**Collected data:**
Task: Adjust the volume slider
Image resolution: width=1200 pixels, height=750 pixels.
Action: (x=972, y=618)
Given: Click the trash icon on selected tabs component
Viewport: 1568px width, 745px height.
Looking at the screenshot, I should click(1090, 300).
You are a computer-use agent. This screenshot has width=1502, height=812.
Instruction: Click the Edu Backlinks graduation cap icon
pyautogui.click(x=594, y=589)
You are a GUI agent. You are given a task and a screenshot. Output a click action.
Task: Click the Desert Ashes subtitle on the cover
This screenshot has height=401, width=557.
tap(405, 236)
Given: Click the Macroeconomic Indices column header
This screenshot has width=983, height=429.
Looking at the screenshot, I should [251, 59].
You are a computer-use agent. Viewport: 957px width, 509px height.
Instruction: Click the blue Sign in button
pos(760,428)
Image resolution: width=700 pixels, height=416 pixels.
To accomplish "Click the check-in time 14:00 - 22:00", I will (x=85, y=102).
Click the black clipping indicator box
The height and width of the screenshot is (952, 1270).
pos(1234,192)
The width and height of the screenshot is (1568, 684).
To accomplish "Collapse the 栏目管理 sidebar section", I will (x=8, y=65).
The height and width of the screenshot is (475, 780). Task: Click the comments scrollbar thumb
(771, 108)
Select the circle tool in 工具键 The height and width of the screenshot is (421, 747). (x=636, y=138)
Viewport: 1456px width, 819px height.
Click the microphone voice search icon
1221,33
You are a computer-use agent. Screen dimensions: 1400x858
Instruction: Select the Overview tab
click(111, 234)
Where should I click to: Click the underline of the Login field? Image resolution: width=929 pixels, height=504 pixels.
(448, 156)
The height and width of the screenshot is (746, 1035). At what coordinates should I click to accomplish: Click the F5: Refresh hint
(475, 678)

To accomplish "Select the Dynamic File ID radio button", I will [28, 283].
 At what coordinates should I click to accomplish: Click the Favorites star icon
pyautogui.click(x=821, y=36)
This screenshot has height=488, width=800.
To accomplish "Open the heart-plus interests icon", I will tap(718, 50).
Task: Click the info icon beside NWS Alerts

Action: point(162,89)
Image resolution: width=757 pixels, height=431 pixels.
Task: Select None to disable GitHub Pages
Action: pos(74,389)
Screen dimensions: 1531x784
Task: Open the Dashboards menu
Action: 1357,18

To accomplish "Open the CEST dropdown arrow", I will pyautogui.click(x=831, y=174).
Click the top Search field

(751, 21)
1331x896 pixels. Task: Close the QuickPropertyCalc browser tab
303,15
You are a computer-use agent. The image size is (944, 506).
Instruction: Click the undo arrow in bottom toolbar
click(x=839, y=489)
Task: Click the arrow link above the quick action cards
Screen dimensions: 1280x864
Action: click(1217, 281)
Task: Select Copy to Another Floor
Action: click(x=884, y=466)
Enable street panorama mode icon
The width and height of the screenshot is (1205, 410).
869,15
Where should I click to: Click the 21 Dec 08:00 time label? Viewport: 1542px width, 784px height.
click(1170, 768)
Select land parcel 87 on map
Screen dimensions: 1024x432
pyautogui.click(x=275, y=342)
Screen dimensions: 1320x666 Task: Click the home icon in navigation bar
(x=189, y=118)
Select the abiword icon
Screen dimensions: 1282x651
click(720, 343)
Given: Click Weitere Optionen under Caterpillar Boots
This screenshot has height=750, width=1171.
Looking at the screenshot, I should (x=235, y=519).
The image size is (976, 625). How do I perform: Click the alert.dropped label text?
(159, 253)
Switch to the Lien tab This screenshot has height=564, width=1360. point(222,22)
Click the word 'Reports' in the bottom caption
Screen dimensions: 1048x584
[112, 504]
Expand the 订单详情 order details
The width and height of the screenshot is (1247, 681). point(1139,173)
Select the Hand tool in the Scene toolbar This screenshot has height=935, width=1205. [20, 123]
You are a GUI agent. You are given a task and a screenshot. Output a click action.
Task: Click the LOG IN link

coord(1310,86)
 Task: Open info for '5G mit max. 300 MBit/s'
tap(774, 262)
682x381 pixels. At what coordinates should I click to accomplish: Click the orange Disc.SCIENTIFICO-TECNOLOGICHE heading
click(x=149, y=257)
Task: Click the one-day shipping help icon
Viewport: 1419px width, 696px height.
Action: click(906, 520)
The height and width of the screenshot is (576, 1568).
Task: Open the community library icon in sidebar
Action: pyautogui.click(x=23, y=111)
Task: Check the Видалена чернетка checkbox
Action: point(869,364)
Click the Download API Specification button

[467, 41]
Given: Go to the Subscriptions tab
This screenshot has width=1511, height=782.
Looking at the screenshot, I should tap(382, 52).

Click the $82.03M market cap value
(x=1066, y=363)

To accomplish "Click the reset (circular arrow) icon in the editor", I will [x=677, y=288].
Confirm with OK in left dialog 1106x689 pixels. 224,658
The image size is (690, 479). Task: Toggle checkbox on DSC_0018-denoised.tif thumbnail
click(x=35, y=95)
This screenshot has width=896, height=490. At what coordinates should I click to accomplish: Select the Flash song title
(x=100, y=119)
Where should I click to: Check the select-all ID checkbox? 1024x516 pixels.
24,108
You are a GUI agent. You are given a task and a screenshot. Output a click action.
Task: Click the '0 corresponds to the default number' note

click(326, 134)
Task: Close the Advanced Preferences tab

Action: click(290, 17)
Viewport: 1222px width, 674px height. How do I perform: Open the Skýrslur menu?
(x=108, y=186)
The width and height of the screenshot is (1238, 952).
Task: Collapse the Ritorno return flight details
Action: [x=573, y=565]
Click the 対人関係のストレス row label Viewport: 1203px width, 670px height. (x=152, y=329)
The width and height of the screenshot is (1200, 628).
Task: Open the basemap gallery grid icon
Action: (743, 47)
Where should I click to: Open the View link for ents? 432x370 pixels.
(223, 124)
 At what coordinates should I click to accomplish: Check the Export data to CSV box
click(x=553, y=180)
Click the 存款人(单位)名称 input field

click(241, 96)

**WORK INSTRUCTIONS:** How many of the lines above include the word "computer"? Respond with the number alone.

**OUTPUT BELOW:** 4